En Islandia no hace tanto frío como pudiera parecer. Es el corto y fresco verano lo que más llama la atención: a lo sumo un mes y medio con 24 horas de luz y una temperatura media de 10 grados.
El invierno es oscuro y gélido, aunque estable a un bajo cero soportable, suavizado por las corrientes templadas del Golfo.
Los primeros habitantes eran aguerridos vikingos que llegaron y decidieron establecerse, atraídos por aquella tierra inhóspita de la que de tanto en tanto emanaban chorros de vapor y fumarolas sulfurosas que calentaban el suelo basáltico y pedregoso.
Los clanes se repartieron por la isla y se organizaron en tribus que se reunían un par de veces en verano a tratar los problemas comunes. Es en esas reuniones donde los historiadores consideran que nace una incipiente democracia.
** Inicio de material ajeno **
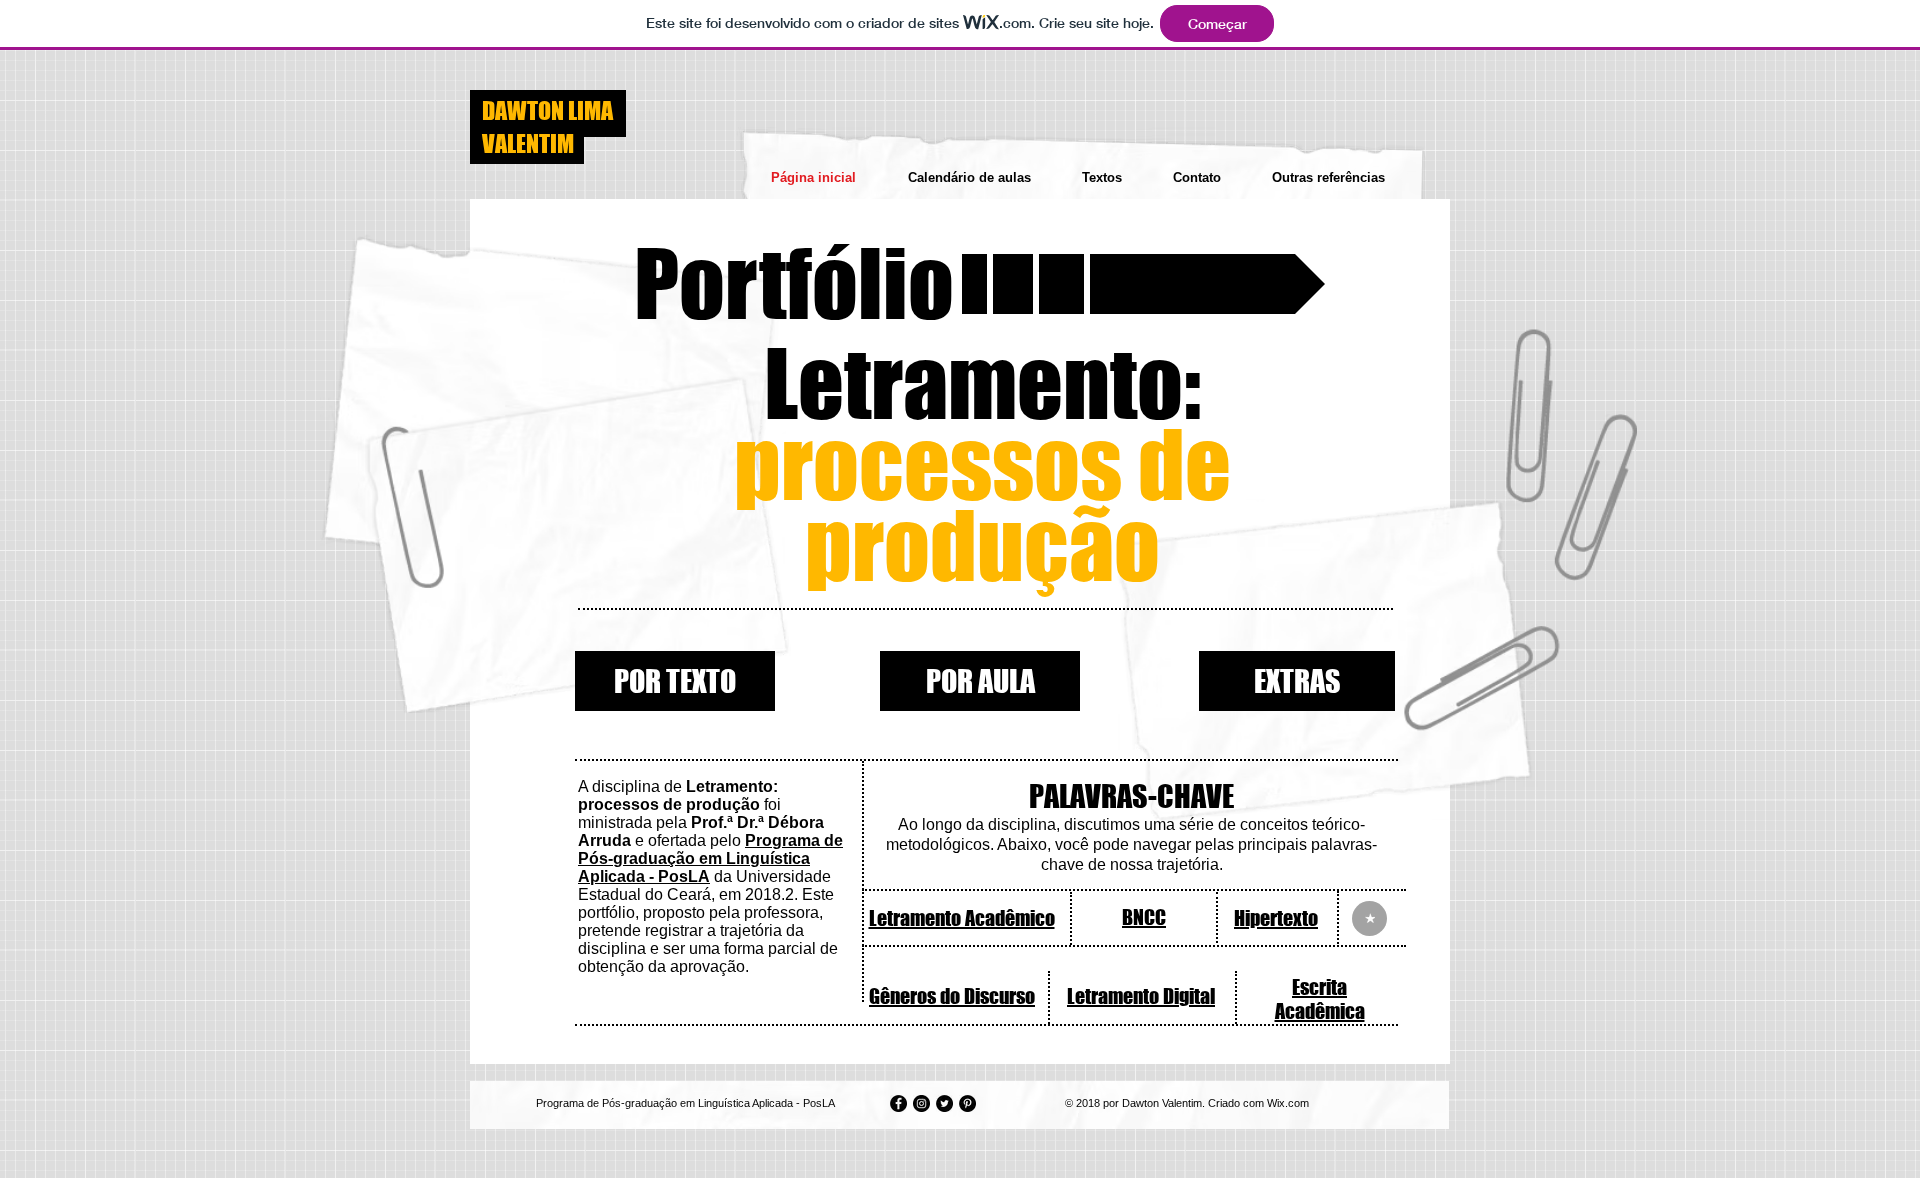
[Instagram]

Que los fieros vikingos fueran capaces de atemperarse y dejar de lado sus diferencias por el bien común es un rasgo que han heredado los nuevos islandeses, generación tras generación.
Los islandeses modernos comparten todos ellos unos rasgos poderosos, una piel translúcida y una calma inquebrantable. Juntos superaron duros inviernos, hambrunas eternas, la persecución religiosa y la explotación de sus congéneres continentales, y los pocos que sobrevivieron han mantenido una tradición oral única y una lengua casi medieval que es su mayor tesoro.
Ahora llevan un par de años toreando una crisis financiera atroz y los caprichos de un subsuelo vivo y en permanente cambio. Pero no son héroes, ni siquiera yetis, son sólo hombres y mujeres como nosotros, afectuosos, reflexivos, con ganas de divertirse y de entablar amistad, y una amplia sonrisa que pocas veces pierden.